**What you need to do**. Please reproduce each of the records below line for line, with no changes.

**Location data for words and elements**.
..............................
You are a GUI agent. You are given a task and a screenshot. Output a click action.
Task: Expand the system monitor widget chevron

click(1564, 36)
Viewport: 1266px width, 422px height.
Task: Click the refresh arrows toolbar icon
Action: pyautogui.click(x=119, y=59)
..............................
**Solution to this exercise**.
You are a GUI agent. You are given a task and a screenshot. Output a click action.
Task: Expand the system monitor widget chevron

click(1564, 36)
Viewport: 1266px width, 422px height.
Task: Click the refresh arrows toolbar icon
Action: pyautogui.click(x=119, y=59)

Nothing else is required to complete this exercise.